Is it possible that we can't be in front sometimes, as long as we deserve it? Linketto 1.
"Even Italy towards womeneconomics": the term is relatively new, literally meaning women's economy, and it was coined a few years ago by economist Kathy Matsui. We can even talk about a movement fighting for the enhancement of female employment.
The global data on female underemployment are disheartening, but they are even more so in Italy: we Italians know well how our male counterparts demote us or trip us up to make us fall.
So I asked myself: are there really only 10 women who can be talked about? Are there so few of us worthy of attention? I really don't think so, Linketto 2.
Women have proven they succeed even in fields considered masculine, yet the media continue to show us a conventional and unchangeable female work model: insensitive, unscrupulous, humanly lousy, Linketto 3.

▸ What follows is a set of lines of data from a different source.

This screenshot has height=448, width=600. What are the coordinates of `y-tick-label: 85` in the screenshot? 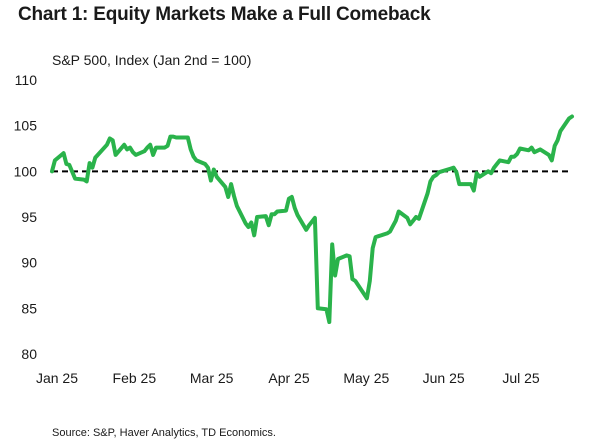 It's located at (29, 308).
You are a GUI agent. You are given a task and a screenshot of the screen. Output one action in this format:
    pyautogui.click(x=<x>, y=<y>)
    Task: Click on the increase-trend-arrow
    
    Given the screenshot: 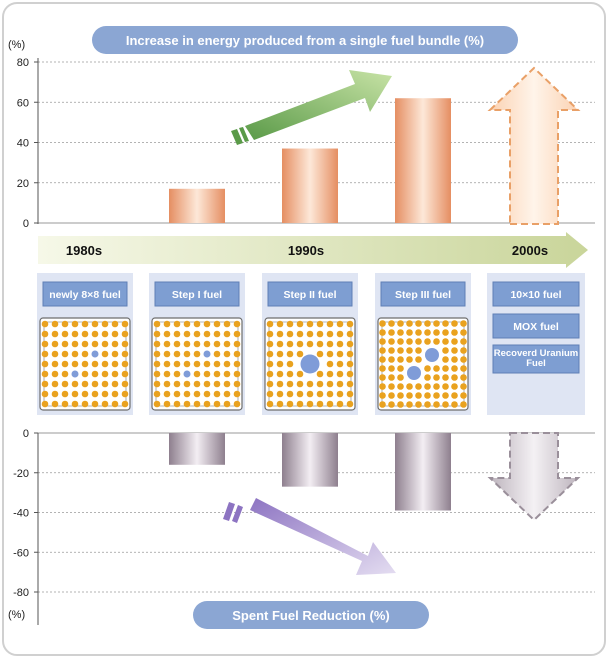 What is the action you would take?
    pyautogui.click(x=312, y=108)
    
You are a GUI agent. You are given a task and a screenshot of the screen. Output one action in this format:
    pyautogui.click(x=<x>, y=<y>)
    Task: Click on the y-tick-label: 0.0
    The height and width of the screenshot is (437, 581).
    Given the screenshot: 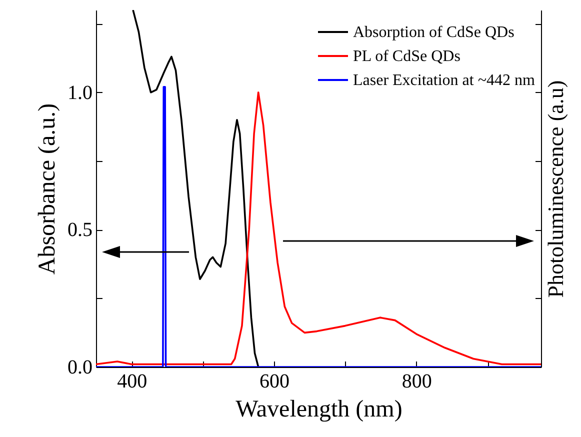 What is the action you would take?
    pyautogui.click(x=80, y=367)
    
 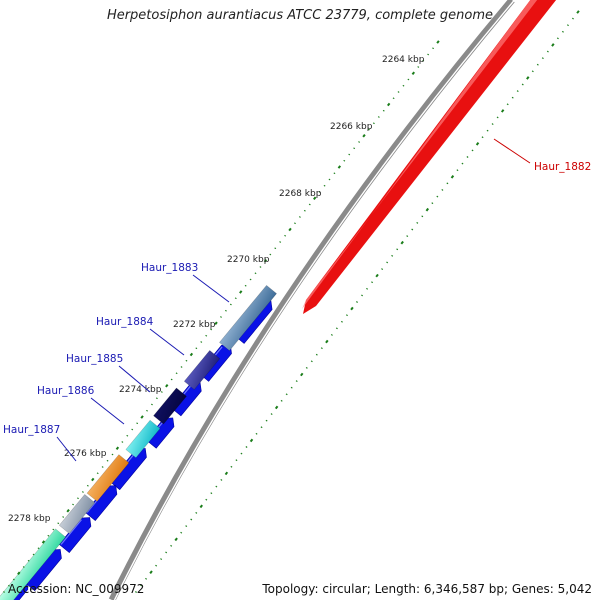 What do you see at coordinates (81, 405) in the screenshot?
I see `gene-label-haur-1886: Haur_1886` at bounding box center [81, 405].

Perhaps I should have reviewed "Why Men Are Jerks and Women Are Naggers", if I had bought it, but I was too pissed off about the nonsense and clichés regarding "rosa quotas": how is it possible that Italy is the most chauvinistic nation in Europe?
Okay, in the end, there is one man who understood us women, or at least noticed the male inferiority... better than nothing! Linketto 4.